Oh, the visit went well enough, talking about ranches and horses, hunting and such. I think Charlie Mike and I ate supper in the living room with our guest and gave him a piece of cake or pie. Mom gave me a small bawling out after he left, but the next day all hell broke loose. We were instructed to never go around the work train again and I was absolutely never to speak another word to that 'railroad man.' (Always said with a sneer, as if that employment was anathema to two whose father/father-in-law were both life-long railroad employees, and who had been raised and sent to college on those wages? Rankest hippocracy!! ) Needless to say, I was already well set in the practice of disregarding such orders and Charlie Mike was getting there. We would just be more sly, discrete and careful. I am not sure if Dusty realized at first how this had really not gone well. He was polite, neatly dressed and outwardly should have been quite acceptable. I did not get to speak to him again the next two days. Then on Friday, the weather turned wet and we were not able to cross paths as usual--and by that evening I knew I was getting very sick. I was devastated!
Back in 1963, feeling totally disgusted about my lack of social life, I had put another letter in Ranch Romances magazine for pen pals. Norm and Baird were two that I had kept out of the replies I got. Norm lived in Idyllwild, CA and raised shetland ponies. Baird lived in Missouri and was semi-disabled with severe epilepsy but became a friend or almost uncle/elder brother and I grew fond of him, though it was no romance. A few months later I ended both contacts as I committed totally to Dusty but I was not there yet.

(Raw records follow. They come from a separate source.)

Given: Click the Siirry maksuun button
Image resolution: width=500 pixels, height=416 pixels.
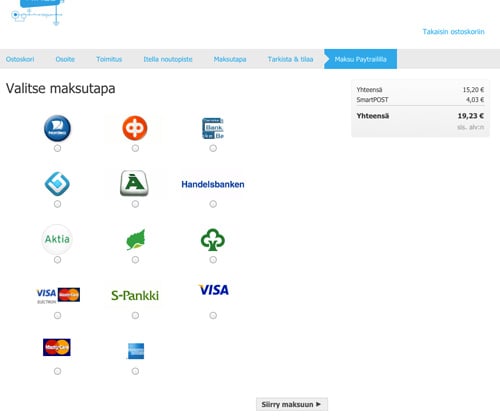Looking at the screenshot, I should pyautogui.click(x=292, y=404).
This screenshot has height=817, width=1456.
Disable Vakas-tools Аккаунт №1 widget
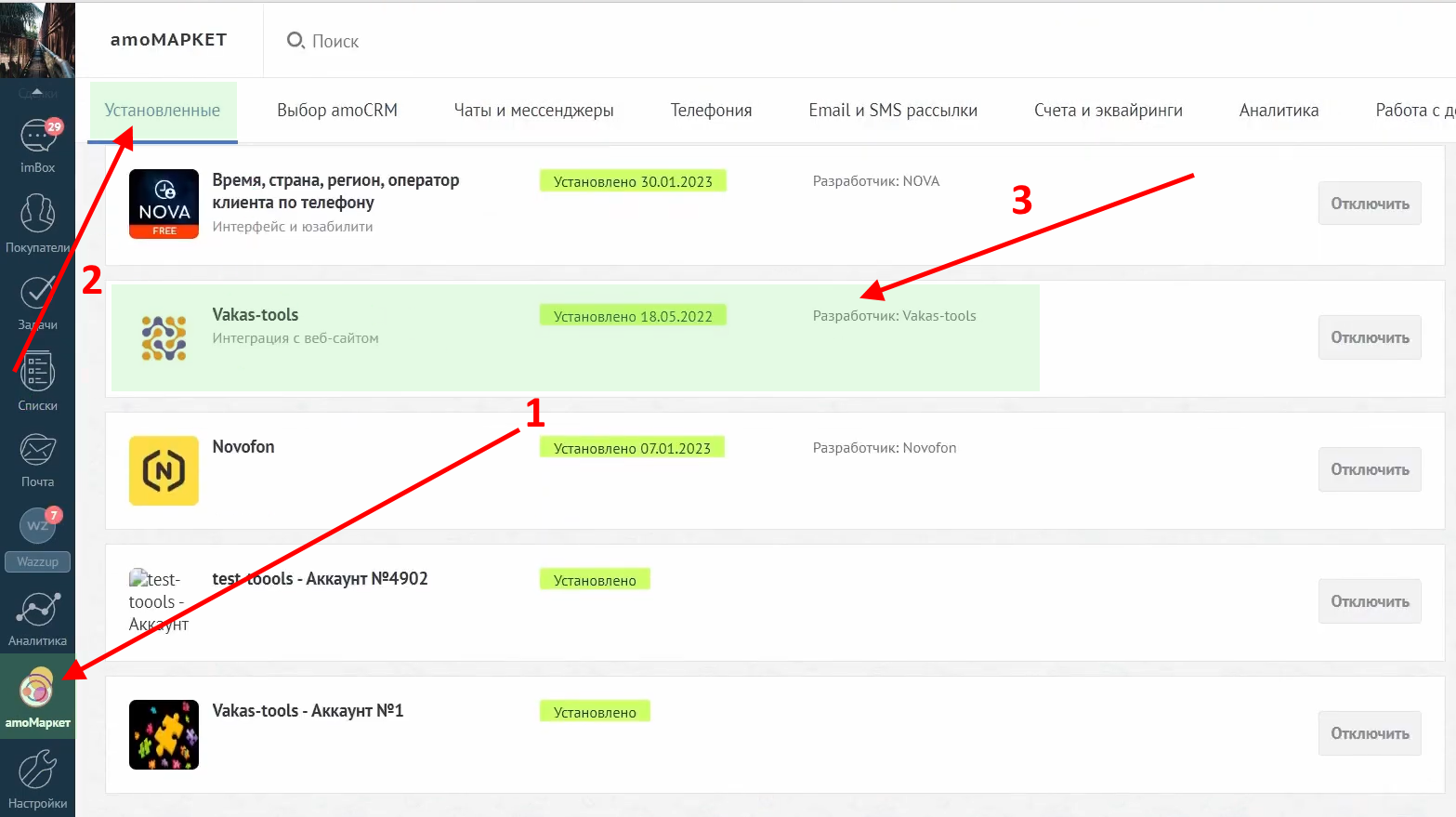tap(1370, 733)
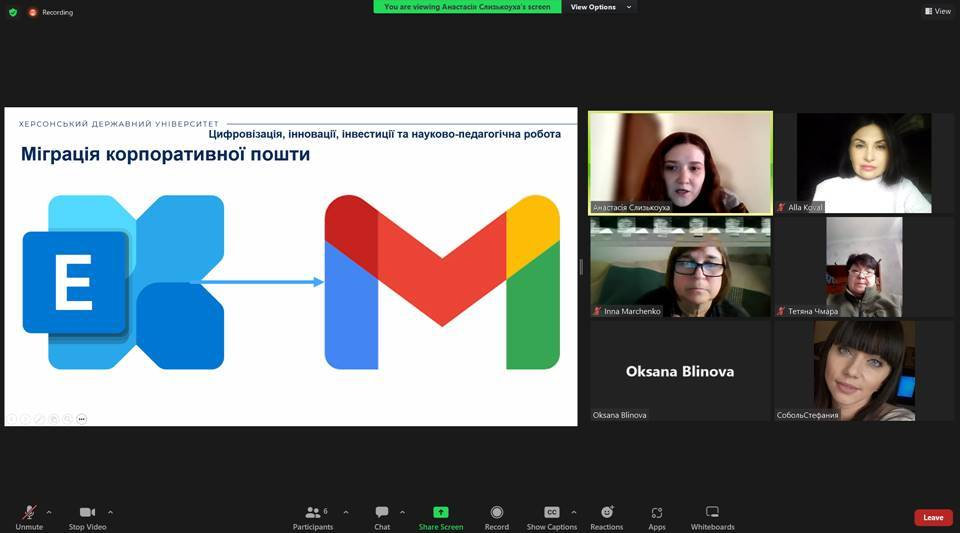Expand the arrow next to Participants

coord(346,512)
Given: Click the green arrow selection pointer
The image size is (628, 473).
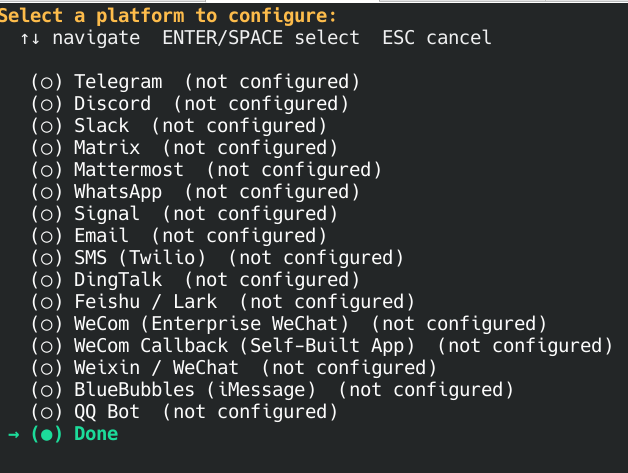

The next week was dismal. The disease has become very rare since then with vaccines but like many others, there is a resurgence due to the anti-vax movement and arrivals of people from other places where vaccines are rare or not available. BTW I had both sides effected at once. I have no personal photos of mumpsishness!(No selfies in those days!) So I found a couple of illustrations. My hair was lighter and face less round but the gals here (a before and after I think) are not too far from me at that point, glasses especially. The old rag around the face was a 20's-40's classic meme for mumps! There was a quarantine sign too but I think not by the 60s.